Stored data

◇ ◇ ◇ ◇ ◇ ◇ ◇

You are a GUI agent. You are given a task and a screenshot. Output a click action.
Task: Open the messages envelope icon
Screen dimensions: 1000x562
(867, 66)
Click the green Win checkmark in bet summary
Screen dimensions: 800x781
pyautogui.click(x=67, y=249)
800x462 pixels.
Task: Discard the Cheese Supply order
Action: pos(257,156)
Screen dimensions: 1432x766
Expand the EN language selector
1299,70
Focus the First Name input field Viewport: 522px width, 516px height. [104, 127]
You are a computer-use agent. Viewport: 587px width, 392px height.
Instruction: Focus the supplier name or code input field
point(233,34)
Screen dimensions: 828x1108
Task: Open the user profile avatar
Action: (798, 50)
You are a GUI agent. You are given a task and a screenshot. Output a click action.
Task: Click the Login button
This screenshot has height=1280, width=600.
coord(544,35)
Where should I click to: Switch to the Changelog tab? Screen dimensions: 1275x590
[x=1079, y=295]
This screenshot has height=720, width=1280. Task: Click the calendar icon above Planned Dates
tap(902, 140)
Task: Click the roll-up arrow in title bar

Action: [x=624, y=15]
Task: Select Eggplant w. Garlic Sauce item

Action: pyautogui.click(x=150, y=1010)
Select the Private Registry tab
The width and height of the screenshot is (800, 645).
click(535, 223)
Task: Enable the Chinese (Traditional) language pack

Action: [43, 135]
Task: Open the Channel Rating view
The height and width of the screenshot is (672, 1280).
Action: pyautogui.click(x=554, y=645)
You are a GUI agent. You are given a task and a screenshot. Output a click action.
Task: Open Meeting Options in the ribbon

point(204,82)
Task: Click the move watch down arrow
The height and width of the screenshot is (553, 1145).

◇ ◇ ◇ ◇ ◇ ◇ ◇

> Task details
How many lines in the data above contain the string "Viewport"? Reply with only the number.

> Answer
2